Function call overhead has improved greatly in Py 3, but I still regularly encounter hot paths that accidentally go function-call crazy for trivial operations that are intended to be “cheap” or no-op in production.

Think:

In [24]: DEBUG = False
    ...: ITERS = int(1e8)
    ...: def debug_only_work():
    ...:     if not DEBUG: return
    ...:     time.sleep(99)
    ...: def hotpath_plus():
    ...:     for i in range(ITERS):
    ...:         debug_only_work()
    ...:         pass
    ...: def hotpath():
    ...:     for i in range(ITERS):
    ...:         pass
    ...:

In [25]: %timeit hotpath_plus()
6.9 s ± 15 ms per loop (mean ± std. dev. of 7 runs, 1 loop each)

In [26]: %timeit hotpath()
1.34 s ± 3.44 ms per loop (mean ± std. dev. of 7 runs, 1 loop each)

Could the runtime avoid calling functions that have no body?

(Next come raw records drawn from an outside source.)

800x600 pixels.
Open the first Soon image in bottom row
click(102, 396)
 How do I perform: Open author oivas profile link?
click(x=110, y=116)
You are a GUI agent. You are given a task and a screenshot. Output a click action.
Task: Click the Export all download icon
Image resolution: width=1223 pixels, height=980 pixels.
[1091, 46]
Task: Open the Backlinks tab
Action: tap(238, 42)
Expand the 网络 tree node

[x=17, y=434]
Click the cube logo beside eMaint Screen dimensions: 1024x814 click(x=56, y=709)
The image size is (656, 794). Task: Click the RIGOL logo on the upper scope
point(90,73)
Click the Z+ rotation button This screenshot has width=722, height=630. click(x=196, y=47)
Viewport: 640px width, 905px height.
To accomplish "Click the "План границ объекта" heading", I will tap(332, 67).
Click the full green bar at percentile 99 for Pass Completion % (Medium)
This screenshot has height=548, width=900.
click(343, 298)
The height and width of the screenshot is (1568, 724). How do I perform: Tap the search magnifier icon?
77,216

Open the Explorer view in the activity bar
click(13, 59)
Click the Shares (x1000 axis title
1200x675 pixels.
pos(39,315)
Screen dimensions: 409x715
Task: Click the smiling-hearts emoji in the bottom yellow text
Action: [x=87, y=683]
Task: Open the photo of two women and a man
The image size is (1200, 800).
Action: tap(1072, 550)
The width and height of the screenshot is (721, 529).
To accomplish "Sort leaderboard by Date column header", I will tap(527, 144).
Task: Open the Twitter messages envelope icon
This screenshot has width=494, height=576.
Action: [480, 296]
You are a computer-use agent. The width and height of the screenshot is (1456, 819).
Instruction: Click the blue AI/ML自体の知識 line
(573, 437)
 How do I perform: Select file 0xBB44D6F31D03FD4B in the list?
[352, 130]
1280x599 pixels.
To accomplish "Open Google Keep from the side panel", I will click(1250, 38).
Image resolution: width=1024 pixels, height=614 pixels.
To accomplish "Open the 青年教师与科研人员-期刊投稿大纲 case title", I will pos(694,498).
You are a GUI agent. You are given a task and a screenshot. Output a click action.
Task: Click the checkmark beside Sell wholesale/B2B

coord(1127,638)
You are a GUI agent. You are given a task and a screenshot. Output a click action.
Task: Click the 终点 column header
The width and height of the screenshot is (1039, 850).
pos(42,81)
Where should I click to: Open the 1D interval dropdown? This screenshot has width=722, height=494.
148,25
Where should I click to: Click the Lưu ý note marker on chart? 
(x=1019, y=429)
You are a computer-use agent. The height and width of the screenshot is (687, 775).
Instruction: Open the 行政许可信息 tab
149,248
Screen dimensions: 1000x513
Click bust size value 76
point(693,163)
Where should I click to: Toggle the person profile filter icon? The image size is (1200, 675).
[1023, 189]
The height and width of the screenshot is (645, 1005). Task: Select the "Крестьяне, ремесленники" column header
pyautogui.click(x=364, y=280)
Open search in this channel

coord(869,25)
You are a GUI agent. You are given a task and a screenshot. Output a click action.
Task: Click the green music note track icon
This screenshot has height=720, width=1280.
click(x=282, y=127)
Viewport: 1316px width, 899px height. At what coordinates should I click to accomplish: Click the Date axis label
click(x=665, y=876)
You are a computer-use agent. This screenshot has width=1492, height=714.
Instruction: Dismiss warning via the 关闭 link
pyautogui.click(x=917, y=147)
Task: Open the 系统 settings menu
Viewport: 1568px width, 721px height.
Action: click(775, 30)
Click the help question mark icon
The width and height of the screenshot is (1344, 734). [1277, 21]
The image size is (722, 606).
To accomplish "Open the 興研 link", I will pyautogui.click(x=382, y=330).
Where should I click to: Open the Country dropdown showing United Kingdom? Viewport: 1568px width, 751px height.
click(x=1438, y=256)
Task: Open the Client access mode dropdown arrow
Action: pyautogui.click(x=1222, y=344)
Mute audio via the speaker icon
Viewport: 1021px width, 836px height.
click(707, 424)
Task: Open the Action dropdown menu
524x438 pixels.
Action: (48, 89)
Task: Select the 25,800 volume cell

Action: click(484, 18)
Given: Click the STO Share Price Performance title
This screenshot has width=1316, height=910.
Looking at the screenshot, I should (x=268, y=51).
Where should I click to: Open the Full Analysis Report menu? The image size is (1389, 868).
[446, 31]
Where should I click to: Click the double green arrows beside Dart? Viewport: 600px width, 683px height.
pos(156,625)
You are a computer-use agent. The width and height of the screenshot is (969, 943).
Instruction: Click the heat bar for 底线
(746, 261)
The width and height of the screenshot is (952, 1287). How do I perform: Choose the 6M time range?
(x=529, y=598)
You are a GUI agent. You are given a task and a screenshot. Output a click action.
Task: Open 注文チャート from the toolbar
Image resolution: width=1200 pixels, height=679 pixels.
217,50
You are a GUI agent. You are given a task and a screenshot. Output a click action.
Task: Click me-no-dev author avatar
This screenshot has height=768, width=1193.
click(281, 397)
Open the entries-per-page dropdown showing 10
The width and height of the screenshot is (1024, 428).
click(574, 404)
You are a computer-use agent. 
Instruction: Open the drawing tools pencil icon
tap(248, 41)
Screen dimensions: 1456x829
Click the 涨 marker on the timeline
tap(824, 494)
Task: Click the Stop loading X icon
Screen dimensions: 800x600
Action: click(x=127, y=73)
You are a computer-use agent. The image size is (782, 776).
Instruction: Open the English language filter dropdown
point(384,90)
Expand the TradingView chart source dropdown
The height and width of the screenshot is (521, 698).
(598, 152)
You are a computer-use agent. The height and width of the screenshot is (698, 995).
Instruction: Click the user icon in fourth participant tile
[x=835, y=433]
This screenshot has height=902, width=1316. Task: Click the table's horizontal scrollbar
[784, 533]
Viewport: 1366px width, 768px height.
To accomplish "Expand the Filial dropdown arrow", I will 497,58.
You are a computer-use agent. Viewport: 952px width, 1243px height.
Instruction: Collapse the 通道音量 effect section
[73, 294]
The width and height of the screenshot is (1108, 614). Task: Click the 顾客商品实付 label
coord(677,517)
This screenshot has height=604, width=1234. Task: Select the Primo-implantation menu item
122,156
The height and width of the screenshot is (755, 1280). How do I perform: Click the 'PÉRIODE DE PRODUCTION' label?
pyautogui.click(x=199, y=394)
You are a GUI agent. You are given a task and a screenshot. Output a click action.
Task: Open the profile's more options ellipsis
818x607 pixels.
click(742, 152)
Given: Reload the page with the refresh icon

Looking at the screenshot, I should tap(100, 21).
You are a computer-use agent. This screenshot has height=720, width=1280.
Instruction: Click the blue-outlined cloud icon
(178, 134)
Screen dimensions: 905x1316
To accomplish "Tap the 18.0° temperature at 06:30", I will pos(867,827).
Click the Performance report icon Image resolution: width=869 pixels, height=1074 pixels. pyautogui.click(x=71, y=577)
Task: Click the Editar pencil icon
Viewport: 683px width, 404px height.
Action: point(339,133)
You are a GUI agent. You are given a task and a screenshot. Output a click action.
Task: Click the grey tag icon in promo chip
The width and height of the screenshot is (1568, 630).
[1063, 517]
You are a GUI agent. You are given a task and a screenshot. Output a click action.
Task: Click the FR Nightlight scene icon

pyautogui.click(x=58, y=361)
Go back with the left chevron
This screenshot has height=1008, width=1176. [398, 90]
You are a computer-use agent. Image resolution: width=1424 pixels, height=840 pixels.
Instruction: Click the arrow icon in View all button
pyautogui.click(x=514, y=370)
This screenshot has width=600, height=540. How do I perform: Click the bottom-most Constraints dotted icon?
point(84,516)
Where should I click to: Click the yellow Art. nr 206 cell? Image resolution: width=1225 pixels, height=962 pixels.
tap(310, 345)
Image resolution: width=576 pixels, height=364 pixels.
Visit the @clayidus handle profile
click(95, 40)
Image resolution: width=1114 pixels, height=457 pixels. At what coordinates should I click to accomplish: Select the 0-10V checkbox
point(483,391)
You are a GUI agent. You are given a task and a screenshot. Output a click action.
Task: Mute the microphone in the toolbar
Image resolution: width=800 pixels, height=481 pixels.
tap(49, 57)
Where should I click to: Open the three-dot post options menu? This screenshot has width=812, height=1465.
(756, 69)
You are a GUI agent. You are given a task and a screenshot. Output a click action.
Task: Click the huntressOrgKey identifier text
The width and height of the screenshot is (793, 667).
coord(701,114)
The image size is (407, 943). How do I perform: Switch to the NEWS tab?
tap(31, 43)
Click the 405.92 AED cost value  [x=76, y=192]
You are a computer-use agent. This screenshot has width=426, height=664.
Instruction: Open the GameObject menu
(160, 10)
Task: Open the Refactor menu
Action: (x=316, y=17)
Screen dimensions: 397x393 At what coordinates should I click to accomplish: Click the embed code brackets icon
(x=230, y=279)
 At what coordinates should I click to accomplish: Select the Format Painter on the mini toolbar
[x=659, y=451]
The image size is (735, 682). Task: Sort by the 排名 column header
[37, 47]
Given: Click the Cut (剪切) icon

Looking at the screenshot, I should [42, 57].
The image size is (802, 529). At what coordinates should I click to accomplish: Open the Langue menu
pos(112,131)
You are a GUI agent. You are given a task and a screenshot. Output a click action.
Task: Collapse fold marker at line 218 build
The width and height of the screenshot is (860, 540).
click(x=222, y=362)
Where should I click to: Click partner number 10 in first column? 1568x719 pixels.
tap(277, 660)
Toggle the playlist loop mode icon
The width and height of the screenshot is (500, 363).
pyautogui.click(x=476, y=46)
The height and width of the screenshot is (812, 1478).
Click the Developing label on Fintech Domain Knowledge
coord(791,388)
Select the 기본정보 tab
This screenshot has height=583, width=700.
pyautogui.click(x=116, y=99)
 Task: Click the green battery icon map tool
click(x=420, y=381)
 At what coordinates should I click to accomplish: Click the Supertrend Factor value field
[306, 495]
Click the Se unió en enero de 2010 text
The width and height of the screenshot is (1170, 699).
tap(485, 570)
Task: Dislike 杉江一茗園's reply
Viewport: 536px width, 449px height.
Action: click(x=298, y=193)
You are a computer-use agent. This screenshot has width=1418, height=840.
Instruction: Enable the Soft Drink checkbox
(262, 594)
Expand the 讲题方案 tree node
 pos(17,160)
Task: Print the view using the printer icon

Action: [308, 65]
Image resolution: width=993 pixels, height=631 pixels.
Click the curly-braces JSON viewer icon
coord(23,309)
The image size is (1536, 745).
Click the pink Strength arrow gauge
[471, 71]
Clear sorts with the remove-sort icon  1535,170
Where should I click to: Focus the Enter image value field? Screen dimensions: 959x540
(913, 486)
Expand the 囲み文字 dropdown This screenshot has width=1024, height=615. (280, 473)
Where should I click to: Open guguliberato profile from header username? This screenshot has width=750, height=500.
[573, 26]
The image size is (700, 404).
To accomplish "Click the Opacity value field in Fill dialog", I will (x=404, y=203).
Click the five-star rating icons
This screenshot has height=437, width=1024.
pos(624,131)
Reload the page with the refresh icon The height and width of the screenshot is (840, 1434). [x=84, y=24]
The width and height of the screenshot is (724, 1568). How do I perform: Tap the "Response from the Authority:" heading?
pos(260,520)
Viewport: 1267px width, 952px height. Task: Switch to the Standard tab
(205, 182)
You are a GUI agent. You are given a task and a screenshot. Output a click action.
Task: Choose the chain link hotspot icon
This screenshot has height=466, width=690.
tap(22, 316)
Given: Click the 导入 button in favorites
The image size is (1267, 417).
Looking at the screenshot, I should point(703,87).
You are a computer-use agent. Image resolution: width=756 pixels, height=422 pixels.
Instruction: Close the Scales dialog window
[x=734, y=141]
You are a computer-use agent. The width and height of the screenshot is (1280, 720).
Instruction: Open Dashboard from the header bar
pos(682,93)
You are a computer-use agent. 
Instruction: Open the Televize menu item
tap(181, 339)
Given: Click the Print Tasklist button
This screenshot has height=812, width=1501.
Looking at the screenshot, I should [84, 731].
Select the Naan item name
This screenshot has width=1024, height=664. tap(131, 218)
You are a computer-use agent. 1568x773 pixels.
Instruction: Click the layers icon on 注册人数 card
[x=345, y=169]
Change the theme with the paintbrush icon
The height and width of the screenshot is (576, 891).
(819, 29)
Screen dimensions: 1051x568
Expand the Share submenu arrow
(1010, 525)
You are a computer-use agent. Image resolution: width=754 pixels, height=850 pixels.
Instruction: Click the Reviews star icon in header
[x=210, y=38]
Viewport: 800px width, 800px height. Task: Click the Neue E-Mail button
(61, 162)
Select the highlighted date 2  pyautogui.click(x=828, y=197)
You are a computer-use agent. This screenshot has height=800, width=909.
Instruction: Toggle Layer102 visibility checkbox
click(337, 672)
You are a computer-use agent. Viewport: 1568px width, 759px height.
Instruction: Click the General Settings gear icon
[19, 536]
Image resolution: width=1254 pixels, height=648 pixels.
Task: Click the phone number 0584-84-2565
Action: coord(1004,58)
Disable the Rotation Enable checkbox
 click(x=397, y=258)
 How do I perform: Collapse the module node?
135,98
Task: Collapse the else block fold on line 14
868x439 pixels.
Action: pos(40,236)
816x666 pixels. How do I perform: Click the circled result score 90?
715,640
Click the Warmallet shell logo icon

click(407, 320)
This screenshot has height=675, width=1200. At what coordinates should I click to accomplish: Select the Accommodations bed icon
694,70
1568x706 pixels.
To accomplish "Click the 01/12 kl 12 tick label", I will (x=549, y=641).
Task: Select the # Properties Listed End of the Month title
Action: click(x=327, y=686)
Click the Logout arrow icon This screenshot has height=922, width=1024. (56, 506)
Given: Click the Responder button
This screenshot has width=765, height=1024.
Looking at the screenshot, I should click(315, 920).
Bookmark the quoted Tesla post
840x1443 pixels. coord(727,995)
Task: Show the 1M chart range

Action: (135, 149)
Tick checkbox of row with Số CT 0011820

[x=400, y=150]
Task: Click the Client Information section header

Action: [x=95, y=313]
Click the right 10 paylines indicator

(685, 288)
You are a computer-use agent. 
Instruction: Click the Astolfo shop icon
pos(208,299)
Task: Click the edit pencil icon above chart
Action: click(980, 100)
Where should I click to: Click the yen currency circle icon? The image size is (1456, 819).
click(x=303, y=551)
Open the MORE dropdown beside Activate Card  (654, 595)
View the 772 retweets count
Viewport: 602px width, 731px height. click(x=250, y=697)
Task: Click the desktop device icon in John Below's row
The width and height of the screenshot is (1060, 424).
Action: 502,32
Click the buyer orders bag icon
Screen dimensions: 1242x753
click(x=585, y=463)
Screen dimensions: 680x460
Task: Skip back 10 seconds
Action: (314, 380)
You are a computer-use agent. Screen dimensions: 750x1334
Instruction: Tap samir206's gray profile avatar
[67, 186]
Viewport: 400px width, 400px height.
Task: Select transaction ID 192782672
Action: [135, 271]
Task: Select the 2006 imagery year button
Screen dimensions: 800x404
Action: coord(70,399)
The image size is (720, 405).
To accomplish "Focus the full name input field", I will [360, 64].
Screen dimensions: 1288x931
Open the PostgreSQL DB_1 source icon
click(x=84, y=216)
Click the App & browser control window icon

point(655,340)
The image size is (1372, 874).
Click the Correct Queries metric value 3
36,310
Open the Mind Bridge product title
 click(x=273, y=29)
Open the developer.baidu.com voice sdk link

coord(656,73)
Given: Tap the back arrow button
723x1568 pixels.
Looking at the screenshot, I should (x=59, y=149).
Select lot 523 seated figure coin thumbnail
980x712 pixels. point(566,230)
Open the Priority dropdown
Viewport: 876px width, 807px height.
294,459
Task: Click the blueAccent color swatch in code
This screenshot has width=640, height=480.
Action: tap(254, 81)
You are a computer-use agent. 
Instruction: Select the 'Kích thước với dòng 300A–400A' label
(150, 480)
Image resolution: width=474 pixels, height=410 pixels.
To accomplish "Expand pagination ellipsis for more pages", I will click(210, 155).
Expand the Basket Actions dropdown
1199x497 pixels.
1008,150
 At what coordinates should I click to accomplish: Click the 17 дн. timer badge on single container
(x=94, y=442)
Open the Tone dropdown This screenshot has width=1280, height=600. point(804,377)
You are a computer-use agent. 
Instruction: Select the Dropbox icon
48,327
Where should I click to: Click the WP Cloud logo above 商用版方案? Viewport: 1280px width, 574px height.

Obviously, in the above example, the interpreter can’t know whether DEBUG is a runtime constant or not, but if the interpreter skipped the cost of invoking empty-body functions, a decorator could be employed to achieve the equivalent of:

if  DEBUG:
  def report_host(ip): print(f"{ip} = {resolve(ip)}")
else:
  def report_host(ip): pass

I wondered about the ability to tag functions with a simple predicate to allow the runtime to skip calling it:

class Logger:
    enable_debug = False
    enable_warning = False
    # ...
    def set_level(level):
        if level >= logging.WARNING: self.enable_warning = True
        if level >= logging.DEBUG: self.enable_debug = True
        # ...

    @call_only_if(self.enable_debug)  # some kind of built-in
    def debug(fmt, *args, **kwargs):
        # ...

but it would need to refuse "@property"s, or people would just be switching one hole for another:

In [40]: class A:
     ...:     _name = "world"
     ...:     @property
     ...:     def name(self):
     ...:         return self._name
     ...:

In [41]: a = A()

In [42]: %timeit a.name
77.5 ns ± 0.336 ns per loop (mean ± std. dev. of 7 runs, 10000000 loops each)

In [43]: %timeit a._name
28.6 ns ± 0.222 ns per loop (mean ± std. dev. of 7 runs, 10000000 loops each)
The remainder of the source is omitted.